6)王宮からのお使い1
阿呆ぼんペドロ殿下のことを、うちはすっかり忘れとったけど。ちょっかいを出してきはったわ。いらんのに。あ、ちゃう。阿呆ぼんペドロ殿下やないわ。王妃パメラ陛下やった。巷で阿婆擦れ、えっとあかんあかん。お下品や。フィデリア様から教えていただいているうちとしたことが。
「ようやっとこちらが出した書状への返事が届いたのかと思いましたら。この内容ときたら」
フィデリア様の前で、お使いの人が縮こまってはる。
女性としての品位に関して口にするのも憚られるお噂がある王妃パメラ陛下のお使いや。お使いの人も可哀想やな。自分が変な内容のお手紙を持ってきはったのがわかってはるんやろう。神妙なっていうんか、困ったっていうんか、まぁかなり立場が微妙なんやろうなぁということがわかる態度で控えてはった。あれや、返事をもらわんと帰られへんってやつやね。赤の他人のうちからしたら、帰らへんほうがえぇんちゃうって思ってしまうわ。
阿呆ぼんペドロ殿下のご生母である阿婆擦れ王妃パメラ陛下と、フィデリア様とどっちが賢いかって言うたら、片方しかお会いしたこと無いうちでもわかるわ。フィデリア様の御子息は辺境伯イサンドロ様やからねぇ。息子の出来があまりに違うねん。わからん人は、勘が悪い、やなくて、もっと勘が良くなったほうがよろしいお方やね。
フィデリア様は、顰め面になってはった。
「なぜ、パメラがエスメラルダを呼び出す必要があるのかしら。それも、王宮の作法を学ぶためになど。
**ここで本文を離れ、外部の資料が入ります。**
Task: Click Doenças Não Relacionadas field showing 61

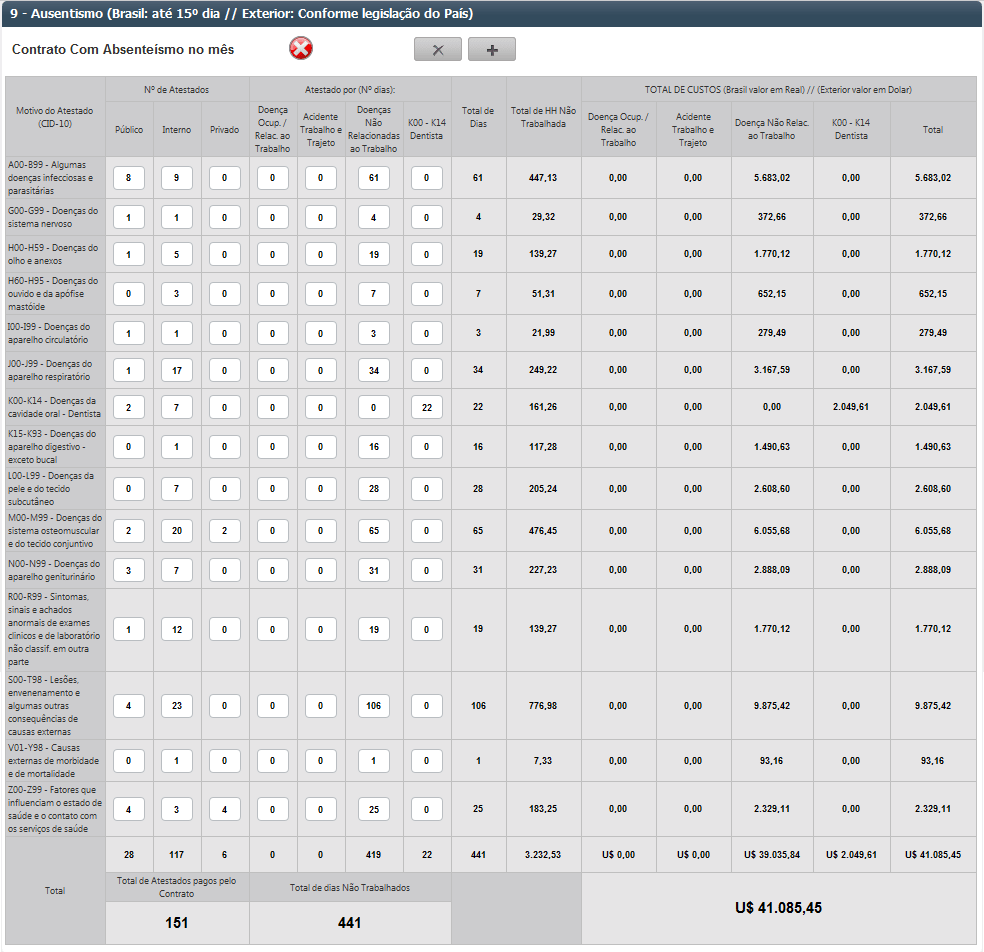Action: click(x=374, y=178)
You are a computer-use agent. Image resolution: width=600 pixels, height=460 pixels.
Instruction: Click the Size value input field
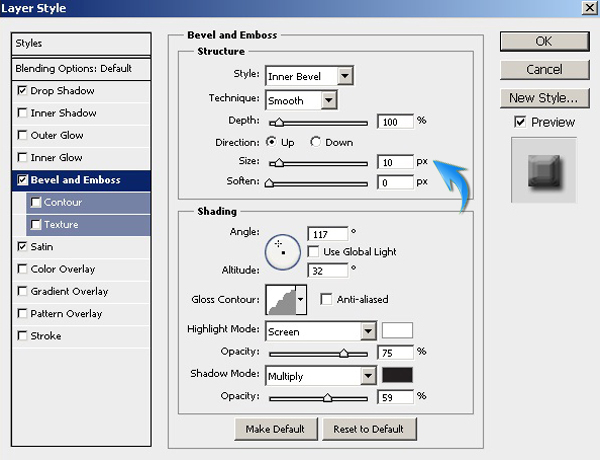tap(395, 162)
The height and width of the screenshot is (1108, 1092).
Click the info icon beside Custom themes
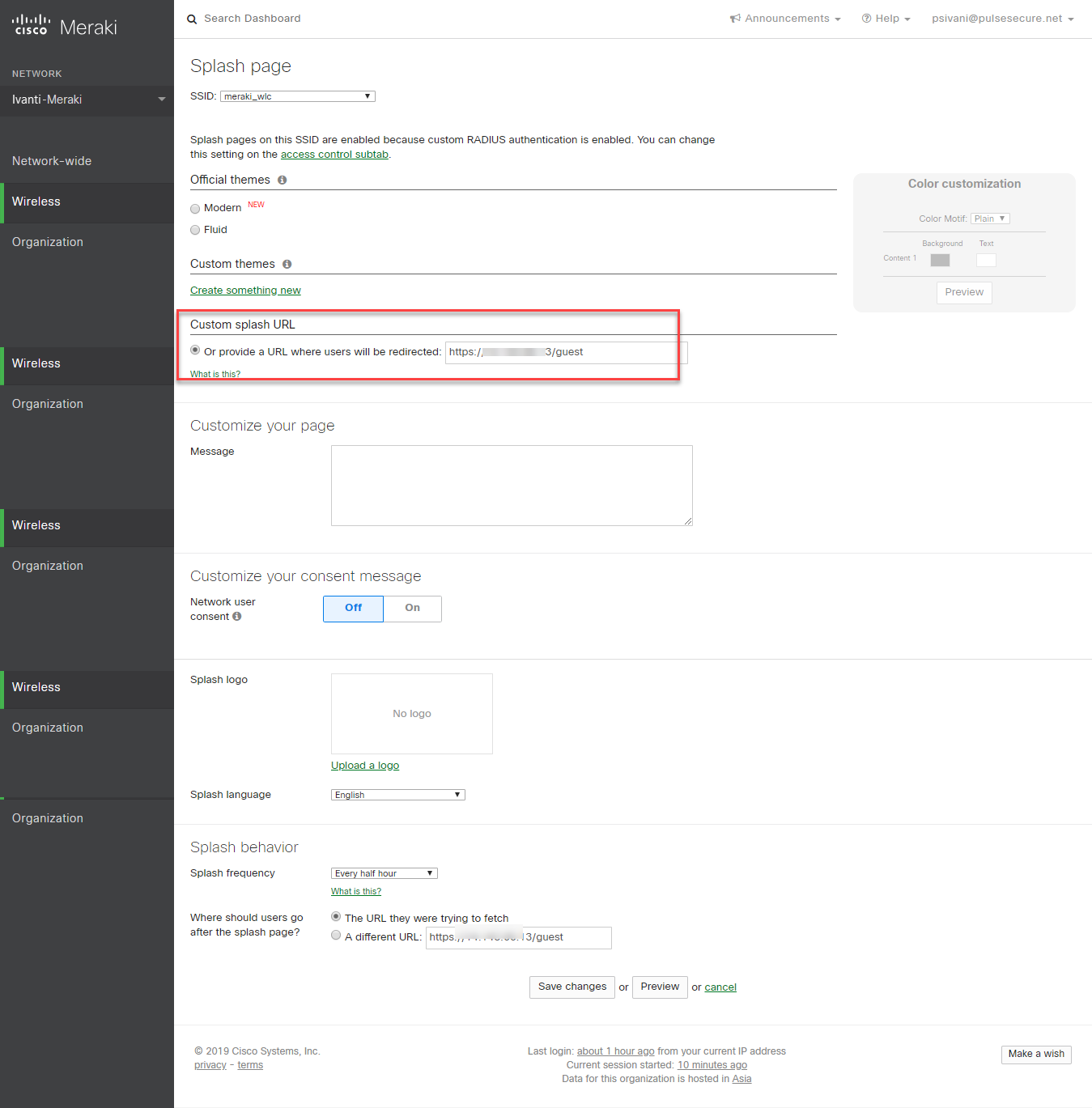click(287, 264)
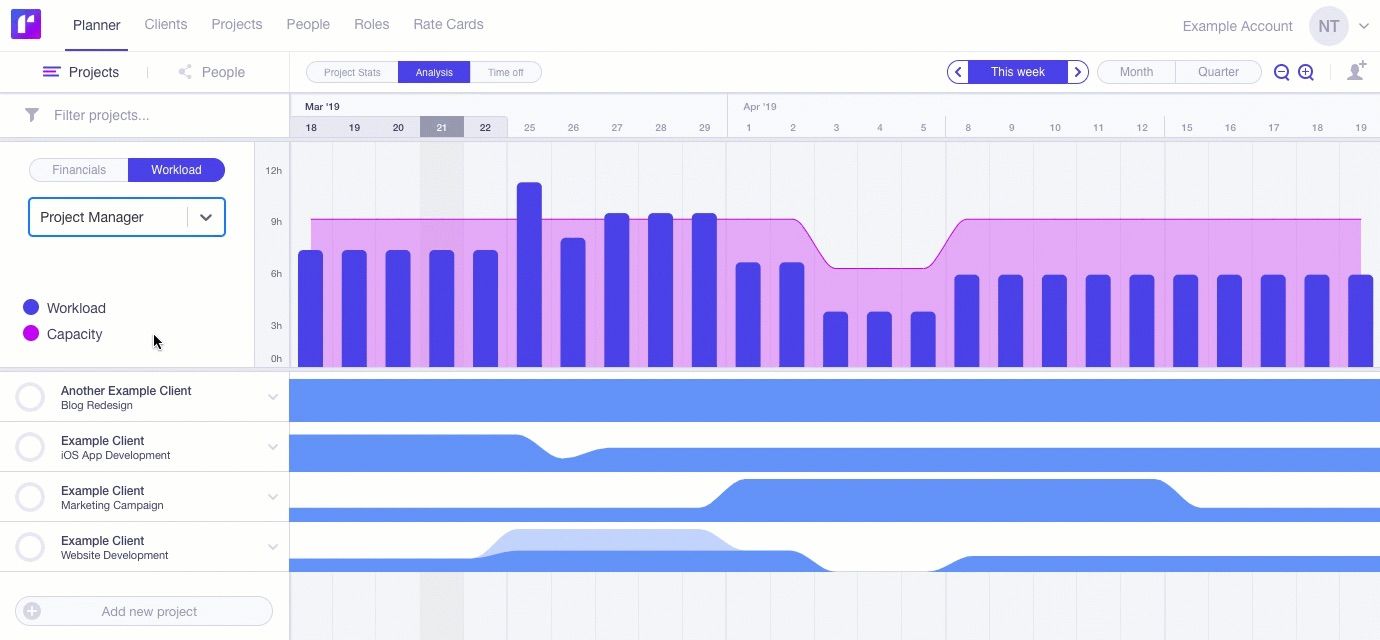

先日、パメラの息子ペドロと私の孫エスメラルダの婚約は、ペドロからの申し出で解消となりましたのに。既に大地母神様の神殿にも報告を申し上げております。パメラは私より若いはずですのに。もう忘れてしまったのかしら。困ったことですわね。可哀想に。まだ若いというのに」
お使いの人が面食らってはった。まぁ、自分がお使えしている人があれや、その、まぁ、色々と忘れるようになってしまったのねと同情されて、驚かん人はおらんやろ。
それにしても、流石はフィデリア様。阿婆擦れ王妃パメラ陛下も阿呆ぼん第三王子ペドロ殿下も敬称なしや。まぁ、付ける必要ないもんねぇ。臣籍降嫁なさったけど、正真正銘王家の血筋のお方やねんから。
「婚約の解消とは」
あ、そこかいな。お使いの人が驚いとったのは。情報遅いねぇこの人。大丈夫かな。こんな人が王宮に務めとって。
「あら、解消いたしましたわ。ペドロからの申し出です。大地母神様の神殿にはお伝えしましたし、甥のプリニオにも書状を送りました。ペドロの父親ですものね。きちんと対応していただかなくては。もちろん王国の貴族にも皇国にも連絡いたしておりますわ。そういえば、甥のプリニオからは、まだ返事がありませんわねぇ。他の皆様は、お返事下さっておりますのに。あら、まさか嫌ですわ。大変ですわね。どうしましょう。プリニオは国王ですし、まだ若いですのに。私の甥ですわよ」
お使いの人、唖然としとるけど。何に唖然としとるんかしら。フィデリア様がご自身より若い王族を敬称なしで呼びはることか、ペドロ殿下とエスメラルダ様の婚約が解消されとることか、国王御夫妻がお若いのに重要なことを忘れてといろいろ心配されとることかしら。お上品に笑うフィデリア様が心配してはるというても形だけやけど。
「婚約を解消なさったとは、耳にしておりませんが」
二度目やけど。この人、本当に大丈夫かな。
「あら、まぁ」
フィデリア様が、大げさに驚いてみせはった。
「重要なことですから、貴族名鑑に名のある貴族には全て書面で知らせておりますわよ。皇国の大地母神様の大神殿には、念のため、使者を複数回送っておりますわ」
余裕の表情で微笑むフィデリア様の眼の前で、真っ青になったお使いの人は、そそくさと帰りはった。ちょっと可哀想やな。あの人。何て報告するんやろう。肝心の返事も聞かずに帰りはったわ。
返事を聞くというお仕事よりも、婚約解消のほうが大事よね。自分の身の振り方考えんといかんねんから。